Brand loyalty is an essential part of marketing anything. Every industry relies on brand loyalty for the majority of its customers. In terms of long-term profitability, the objective of a brand is to instil loyalty in its consumers. Short-term sales work for cash flow, but they don’t ensure the survival of a company for any great length of time.
Many medical market research specialists, believes it’s important for brands to strengthen physician relationships by increasing their marketing frequency, without removing short-term streams of income.
Loyalty and Disloyalty
Before looking at how loyalty improves the doctor/brand connection, it’s important to understand what loyalty and disloyalty is.
Loyalty to a brand, due to good branding practices, means the physician will actively look for your brand whenever they need something. They’ll explore your website and view your range happily. Other brands won’t gain much consideration.
Disloyalty means you’ll be actively avoided. It’s rare for a brand to get to this point. Most physicians are indifferent to a brand, or they’ll only remain loyal to a certain type of product.
How Loyalty Helps Brands and Physicians
Loyalty to a brand comes as a direct result of how the brand treats its customers. In other words, if it delivers consistently on its promises loyalty will develop over time. There are many factors that go into developing brand loyalty, and they include:
Treating the physician fairly and giving them a good deal.
Supplying quality products.
Understanding the needs of the physician.
Providing a wide range of services.
These things are only provided by those brands with a successful product patients can benefit from. Physicians stake everything on their reputations. If they don’t supply good products from reputable brands, they will suffer.

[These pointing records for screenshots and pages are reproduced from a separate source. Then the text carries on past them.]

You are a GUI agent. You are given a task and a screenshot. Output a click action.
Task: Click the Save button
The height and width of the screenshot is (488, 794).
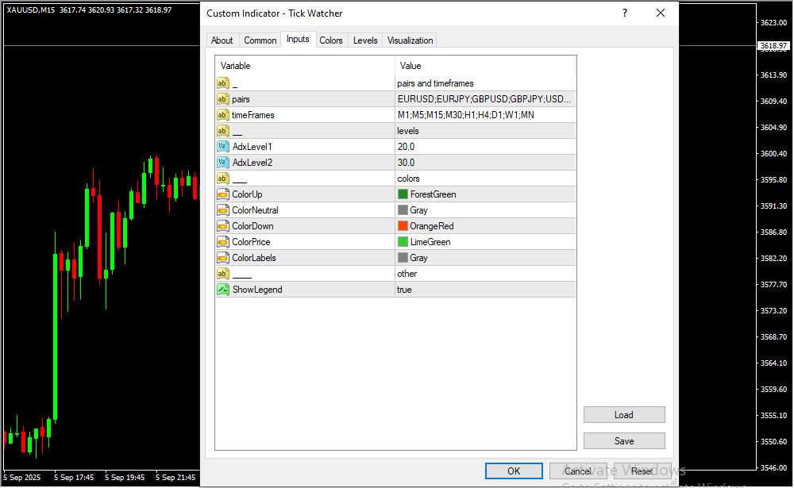623,440
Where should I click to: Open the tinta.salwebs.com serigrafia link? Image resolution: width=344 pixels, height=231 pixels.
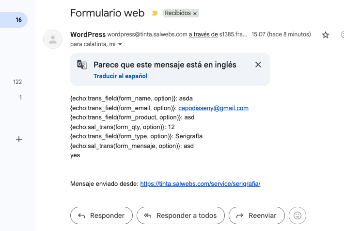click(x=201, y=184)
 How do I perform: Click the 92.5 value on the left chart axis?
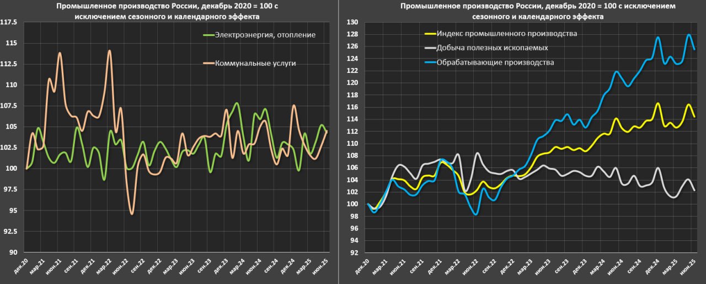[x=11, y=232]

Loyalty enables both the brand and the physician to succeed. The brand gains the reputation of being a quality supplier, and will likely gain more business through recommendations. The physician is able to have all of their needs fulfilled by the brand with a minimum of fuss.
The Role of the Brand
The role of the brand has changed. They’re no longer expected just to supply products and samples. They’re expected to offer a range of services. And this has been linked with the increasing role of the physician.
If we look at the doctor of the future, they’re expected to do everything from digitising their medical records to acting as a product testing department for new additions to the market.

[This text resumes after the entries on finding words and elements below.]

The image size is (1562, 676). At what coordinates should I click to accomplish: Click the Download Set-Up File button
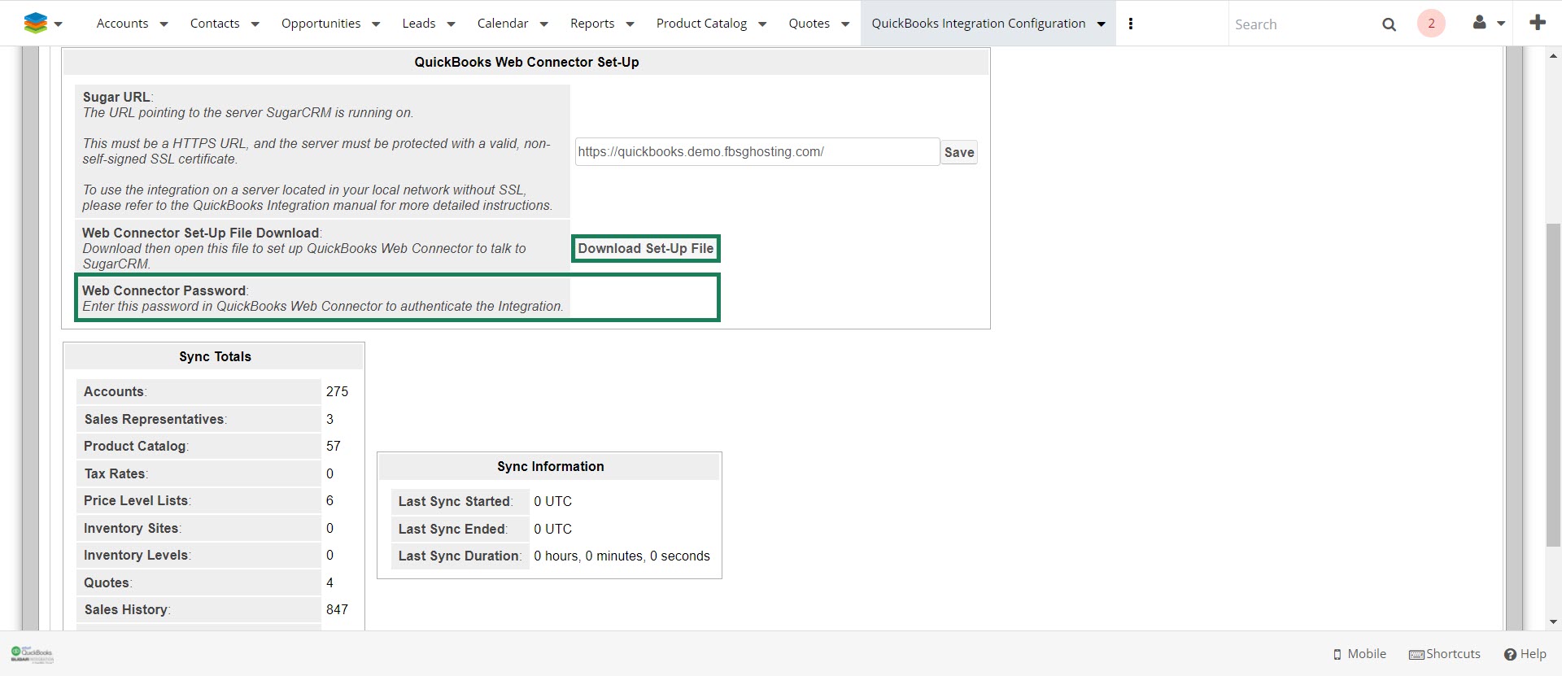tap(645, 249)
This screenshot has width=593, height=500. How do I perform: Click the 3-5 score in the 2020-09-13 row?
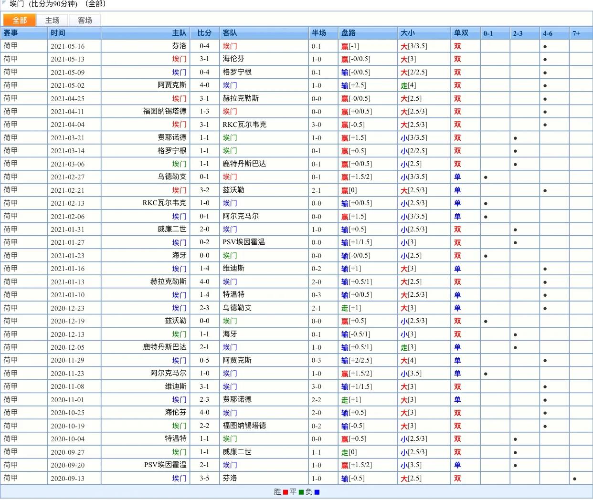tap(204, 478)
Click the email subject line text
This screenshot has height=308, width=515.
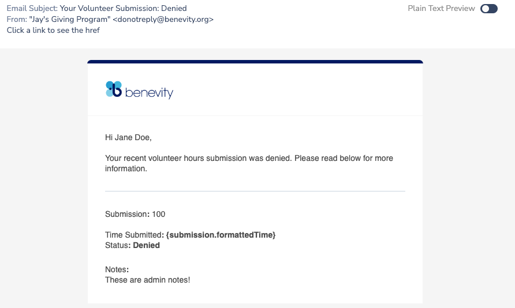coord(123,8)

In some ways, this has made developing loyalty both easier and harder. It’s easier because now we have a clear path for how to establish it. On the other hand, it’s more difficult because brands are expected to do more to gain this loyalty. The industry is more competitive than ever before. An increasingly globalised world has contributed to this.
And the globalised world has made it especially difficult to measure loyalty.
Measuring with Metrics
Determining how much loyalty you have is something you’ll never get an accurate figure for. The human mind changes all the time. Someone better might come along tomorrow and steal your regular clients.

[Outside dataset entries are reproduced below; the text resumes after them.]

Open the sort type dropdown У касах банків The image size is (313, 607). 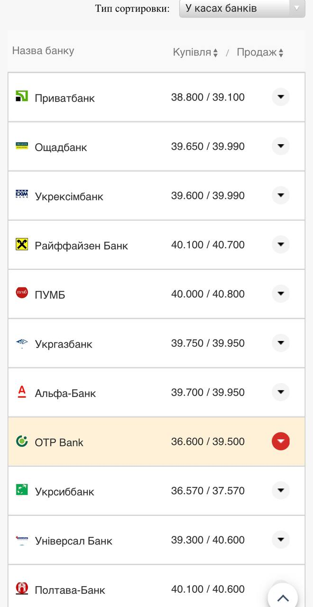pyautogui.click(x=242, y=8)

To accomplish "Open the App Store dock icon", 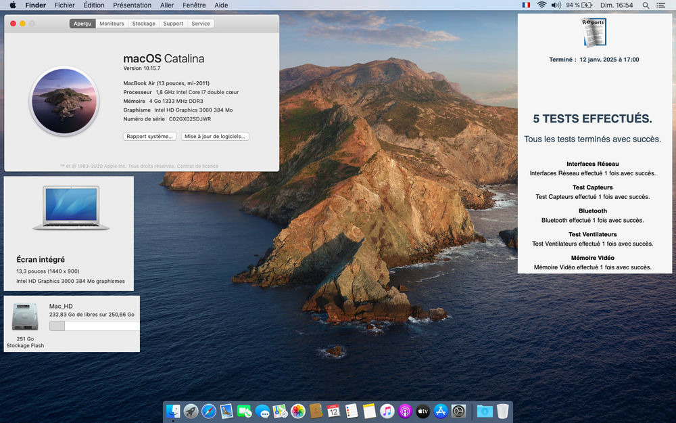I will click(441, 411).
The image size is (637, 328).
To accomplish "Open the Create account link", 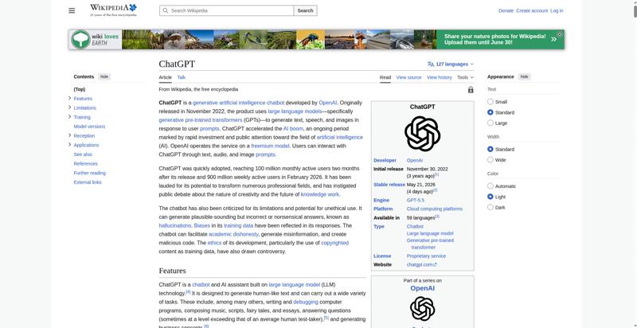I will 532,10.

The way loyalty is measured is actually quite simplistic. Customer satisfaction is by far the most used metric, despite the fact there are serious questions about the accuracy of customer satisfaction methodology.
Another major metric is what patients think. Patient profiling can tell a brand what a client won’t necessarily reveal. You have to understand the patient is the person who receives the product last. The doctor is essentially a retailer buying stock from a wholesaler (the brand).
The physician is going to buy based on what his consumer group is looking for. Use patient profiling to determine what patients are buying and what they want right now. This can enable you to tailor your products to what they want. And this is going to instil loyalty due to the fact you’re providing the physician with something that fulfils his or her needs.
Summing it Up
For a physician developing a brand they want to stay loyal to a brand. It gives them peace of mind. What’s changed over the last few years is an increasing importance on satisfying a wide range of services. Pharmaceutical companies need to think more about what patients want.
They’ve realised there are so many more channels they have to focus on. The time of the short-term sale is over. This is something that has been relegated to a relatively small part of a brand’s revenue. Whilst it should never pull back on these campaigns, it needs to focus additional resources onto increasing satisfaction rates.
Loyalty is now the essence of medical marketing. It does everything from guarantee regular income to fighting off competitors without having to do anything. And the best part about it is both parties in the business relationship benefit from this way of doing things.